1905年の今日6月2日は広島県と愛媛県付近の瀬戸内海を震源とするM7.2の芸予地震が起きた日である。
この大地震により、広島市や呉市、松山市では震度5~6を観測。周辺の山陰、近畿だけでなく、西は鹿児島県(震度3)から、実に東は千葉県(震度3)まで幅広い揺れを伴った。
もちろん被害も大きかった。

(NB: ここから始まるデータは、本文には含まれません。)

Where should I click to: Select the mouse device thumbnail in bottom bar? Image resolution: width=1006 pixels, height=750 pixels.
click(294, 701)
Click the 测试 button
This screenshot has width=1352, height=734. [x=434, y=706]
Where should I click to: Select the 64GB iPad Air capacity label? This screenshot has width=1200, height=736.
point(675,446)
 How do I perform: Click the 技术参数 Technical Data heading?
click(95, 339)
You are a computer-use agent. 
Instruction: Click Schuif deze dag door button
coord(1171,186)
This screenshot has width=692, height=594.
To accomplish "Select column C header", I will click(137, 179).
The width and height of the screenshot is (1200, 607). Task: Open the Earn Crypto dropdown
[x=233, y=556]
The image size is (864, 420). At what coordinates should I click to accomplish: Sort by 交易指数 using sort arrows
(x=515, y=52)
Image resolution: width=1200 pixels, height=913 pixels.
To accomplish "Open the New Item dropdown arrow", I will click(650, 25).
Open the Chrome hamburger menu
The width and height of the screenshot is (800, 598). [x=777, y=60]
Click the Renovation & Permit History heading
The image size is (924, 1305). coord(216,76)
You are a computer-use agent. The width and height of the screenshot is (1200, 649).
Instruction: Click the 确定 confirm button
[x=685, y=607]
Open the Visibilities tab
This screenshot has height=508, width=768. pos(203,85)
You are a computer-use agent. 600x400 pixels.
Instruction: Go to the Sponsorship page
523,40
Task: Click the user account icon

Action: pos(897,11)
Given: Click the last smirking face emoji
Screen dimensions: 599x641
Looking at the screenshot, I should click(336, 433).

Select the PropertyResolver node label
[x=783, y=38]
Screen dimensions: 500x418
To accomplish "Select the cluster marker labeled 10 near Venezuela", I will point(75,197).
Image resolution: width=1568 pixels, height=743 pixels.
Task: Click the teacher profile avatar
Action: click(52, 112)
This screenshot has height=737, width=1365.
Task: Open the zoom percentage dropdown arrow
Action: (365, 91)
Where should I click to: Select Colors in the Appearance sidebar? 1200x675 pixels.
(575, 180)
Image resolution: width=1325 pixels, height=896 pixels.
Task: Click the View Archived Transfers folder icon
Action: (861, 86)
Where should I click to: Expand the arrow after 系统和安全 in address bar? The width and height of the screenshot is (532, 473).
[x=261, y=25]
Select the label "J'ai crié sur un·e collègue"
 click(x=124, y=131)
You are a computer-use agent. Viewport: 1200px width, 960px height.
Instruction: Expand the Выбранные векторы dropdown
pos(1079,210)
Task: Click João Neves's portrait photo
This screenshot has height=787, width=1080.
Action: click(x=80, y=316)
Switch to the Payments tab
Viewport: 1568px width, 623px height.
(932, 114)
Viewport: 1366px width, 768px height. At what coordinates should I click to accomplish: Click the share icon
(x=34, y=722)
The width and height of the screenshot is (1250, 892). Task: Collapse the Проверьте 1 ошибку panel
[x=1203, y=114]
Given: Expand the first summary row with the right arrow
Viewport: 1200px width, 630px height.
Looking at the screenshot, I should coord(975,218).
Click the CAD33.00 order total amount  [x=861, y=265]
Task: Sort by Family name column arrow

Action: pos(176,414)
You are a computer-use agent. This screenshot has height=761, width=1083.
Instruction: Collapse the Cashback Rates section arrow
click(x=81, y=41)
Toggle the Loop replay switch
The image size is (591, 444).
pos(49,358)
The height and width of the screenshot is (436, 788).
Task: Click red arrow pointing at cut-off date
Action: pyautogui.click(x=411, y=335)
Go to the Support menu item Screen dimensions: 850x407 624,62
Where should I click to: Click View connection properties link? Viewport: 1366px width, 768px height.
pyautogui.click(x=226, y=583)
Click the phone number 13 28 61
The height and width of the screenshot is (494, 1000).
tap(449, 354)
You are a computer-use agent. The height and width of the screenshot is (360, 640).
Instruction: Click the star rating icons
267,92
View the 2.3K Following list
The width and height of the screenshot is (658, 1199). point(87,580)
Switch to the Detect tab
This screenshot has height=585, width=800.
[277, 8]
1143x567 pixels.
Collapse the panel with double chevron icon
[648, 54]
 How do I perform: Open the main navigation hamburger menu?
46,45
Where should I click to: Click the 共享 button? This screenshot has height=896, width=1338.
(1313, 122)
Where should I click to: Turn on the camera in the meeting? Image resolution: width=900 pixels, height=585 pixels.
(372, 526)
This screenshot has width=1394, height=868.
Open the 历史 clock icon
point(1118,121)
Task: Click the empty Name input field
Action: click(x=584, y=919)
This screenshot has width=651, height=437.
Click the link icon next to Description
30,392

特に広島県では家屋倒壊などにより広島市と呉市で死者10名、負傷者156名を数え、最終的に全国で死者11名と負傷者177名となったのである。
にもかかわらず、「芸予地震」という言葉は馴染みが薄い。
誤解を恐れずに言えば、東日本在住の者にとって、この一帯の大きな地震と言えば「南海トラフ」や「阪神淡路」であり、実はM7.0クラスの芸予地震が1649年の江戸時代から数えて現代までに計6度も起きていたことなど、おそらく広くは知られていないだろう。
それは地元・広島の人々ですら、似たような思いだったようで、2001年にも起きたM6.7の芸予地震について、国土交通省のレポートではその証左となる調査結果が記されている。
『(2001年)芸予地震後の調査では91.6 %の人が「恐ろしかった」と答えているが、その一方で61.4 %の人が「広島で大きな地震が発生すると思っていなかった」と答えており、心の隙を突かれた恰好だ』(2001年の自然災害~芸予地震/国土交通省)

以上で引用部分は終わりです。